* _REQUIRED WORK_
Take the lines below from the one with "The width and height of the screenshot is (1400, 849)." through the one with "Given: Open 'NVIDIA" and print only them, exactly. Don't print the pictures.

* _DATA_

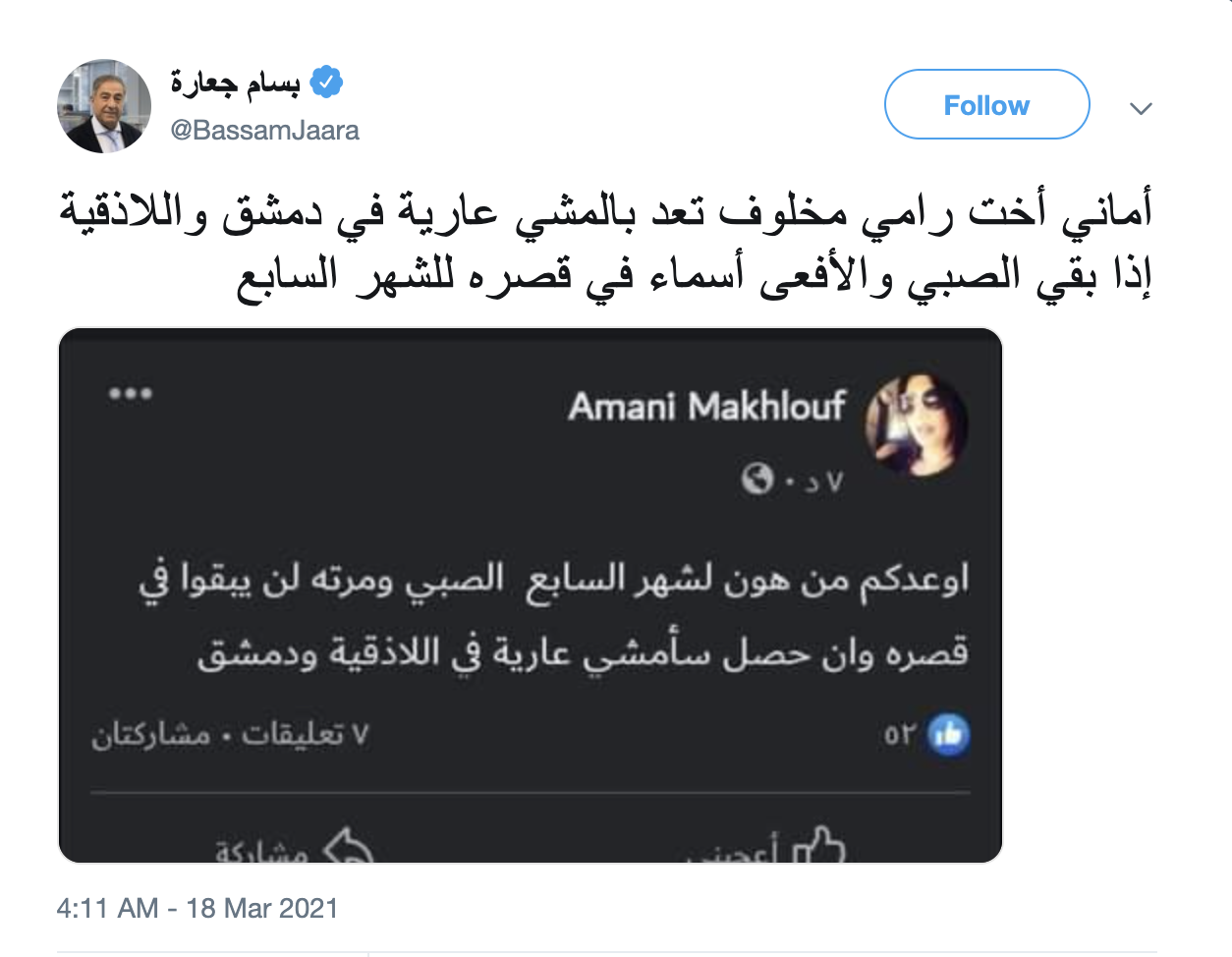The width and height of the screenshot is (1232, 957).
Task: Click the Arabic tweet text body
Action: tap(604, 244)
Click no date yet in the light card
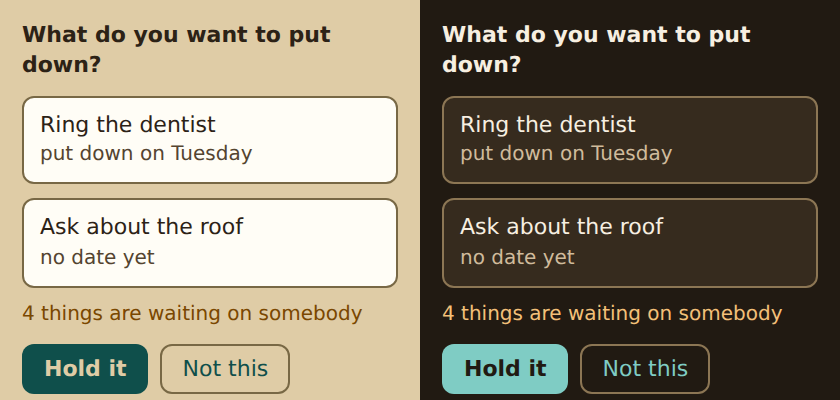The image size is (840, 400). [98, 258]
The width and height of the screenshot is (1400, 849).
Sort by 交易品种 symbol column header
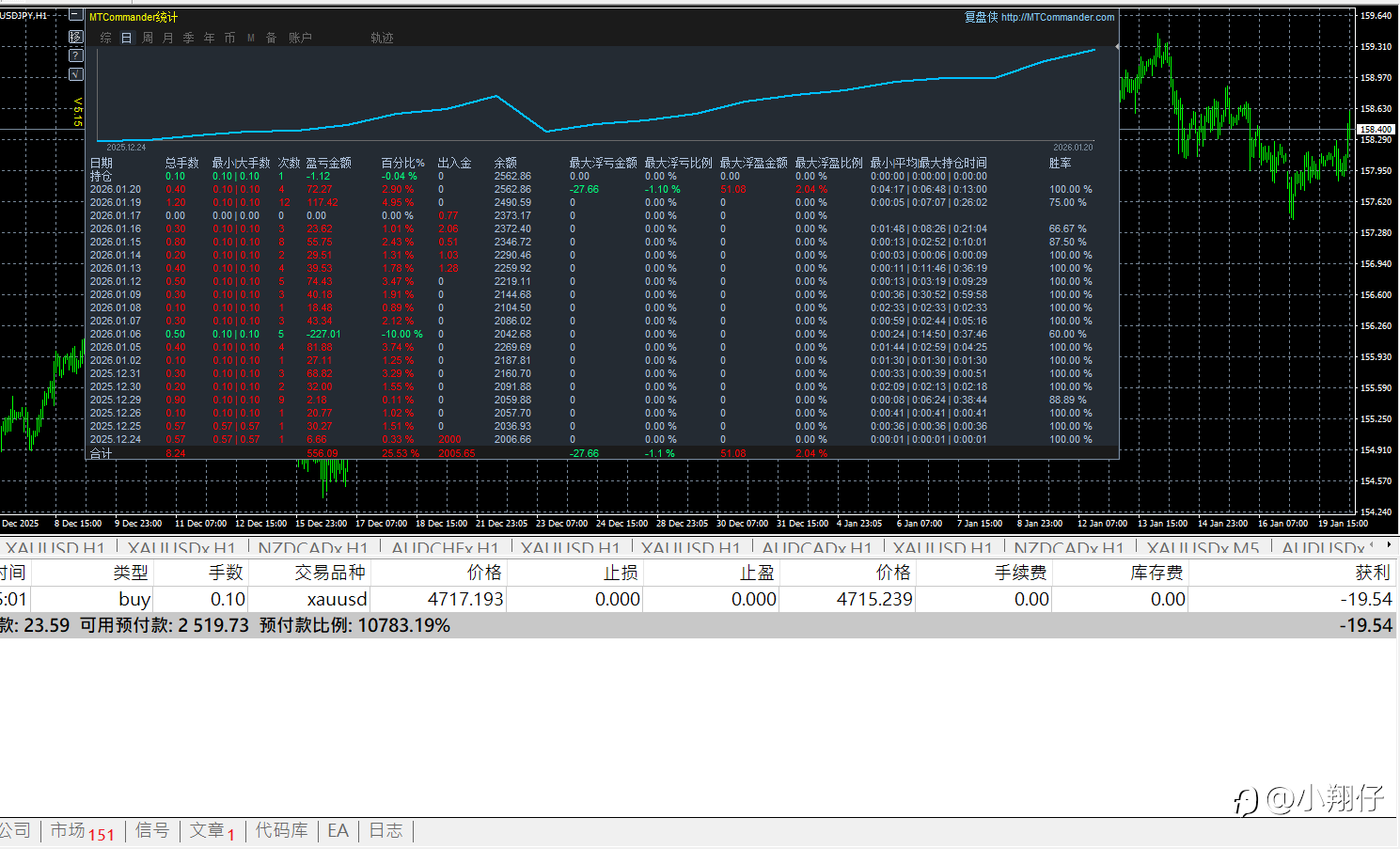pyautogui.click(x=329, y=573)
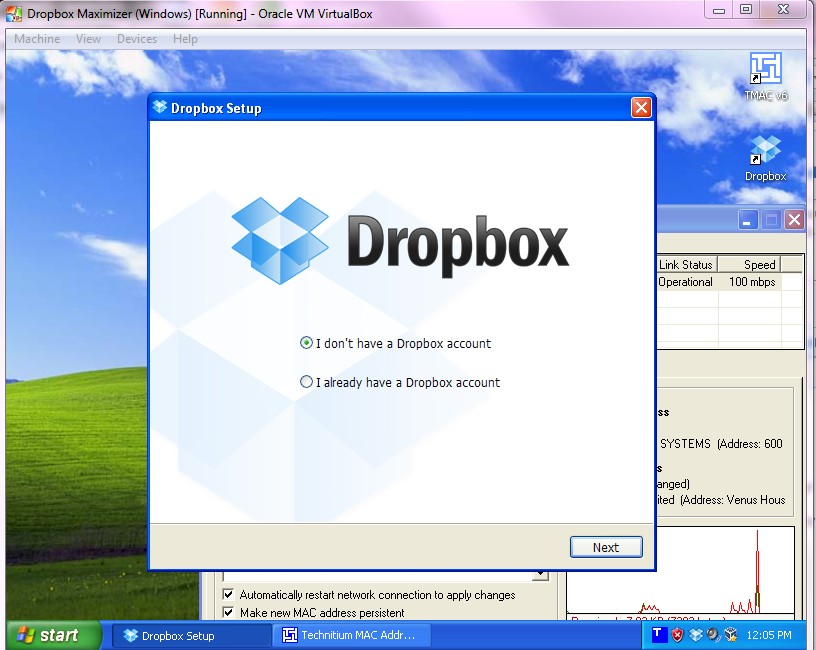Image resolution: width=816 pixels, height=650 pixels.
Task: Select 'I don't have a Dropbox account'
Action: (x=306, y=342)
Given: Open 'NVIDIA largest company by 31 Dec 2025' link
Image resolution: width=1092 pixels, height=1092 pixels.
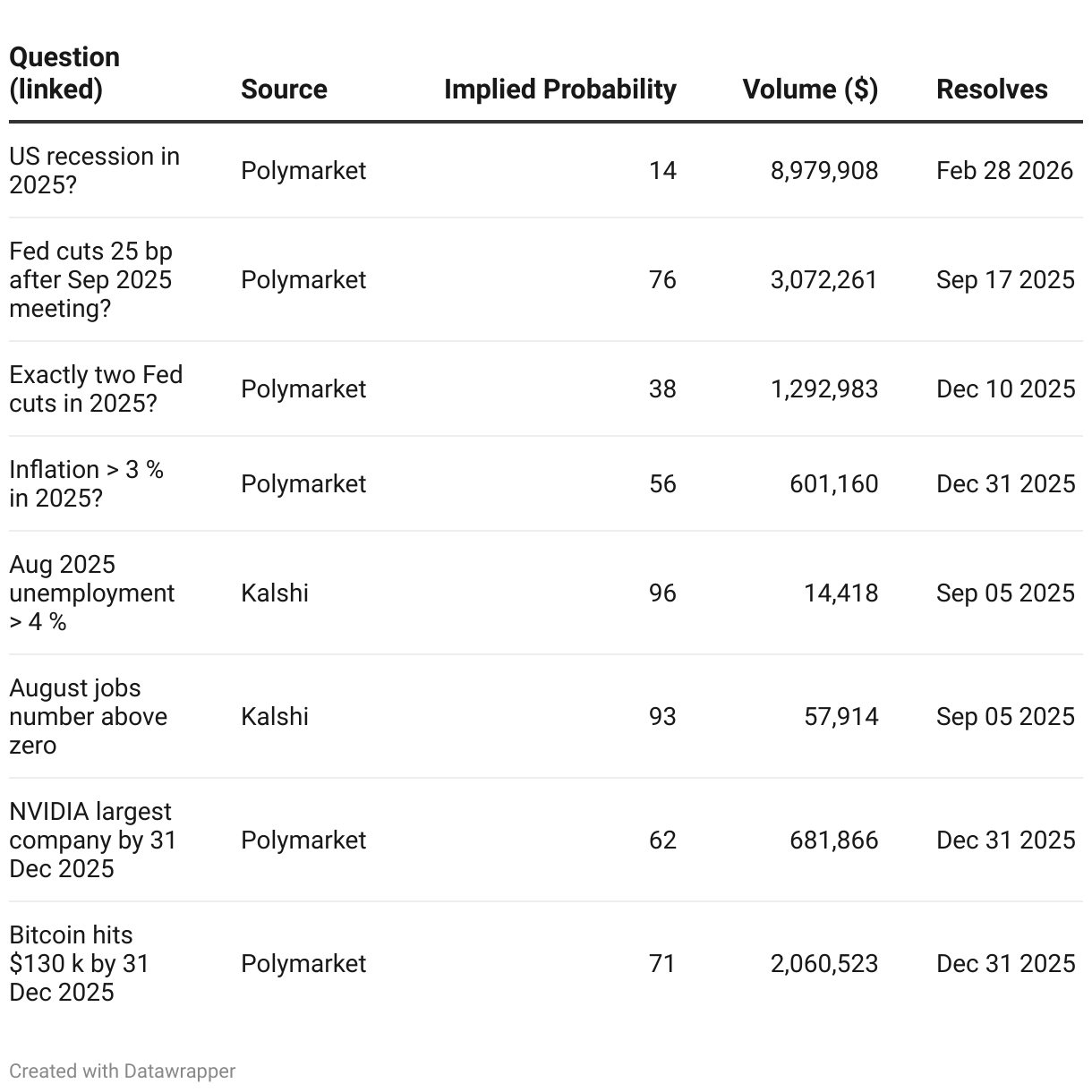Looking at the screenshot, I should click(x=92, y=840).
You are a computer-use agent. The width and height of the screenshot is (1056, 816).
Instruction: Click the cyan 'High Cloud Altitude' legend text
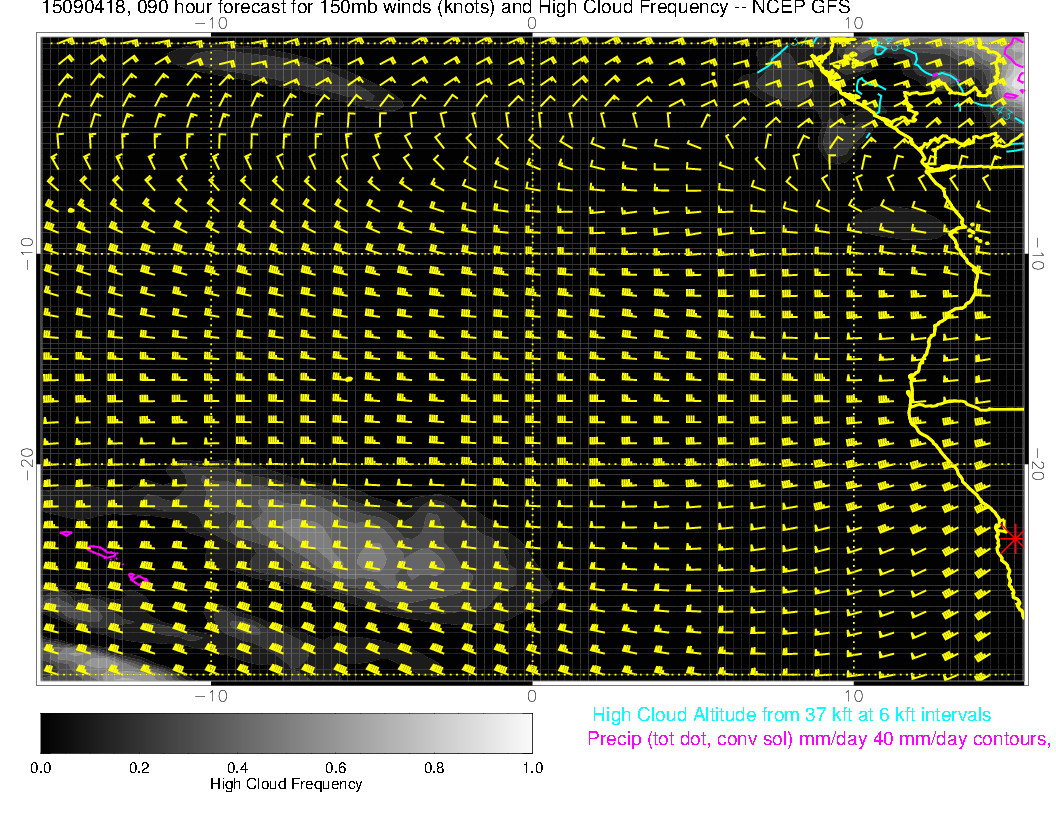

* _ANSWER SPACE_
The width and height of the screenshot is (1400, 849).
Sort by 交易品种 symbol column header
pyautogui.click(x=329, y=573)
Image resolution: width=816 pixels, height=650 pixels.
Task: Select 'I don't have a Dropbox account'
Action: (x=306, y=342)
Given: Open 'NVIDIA largest company by 31 Dec 2025' link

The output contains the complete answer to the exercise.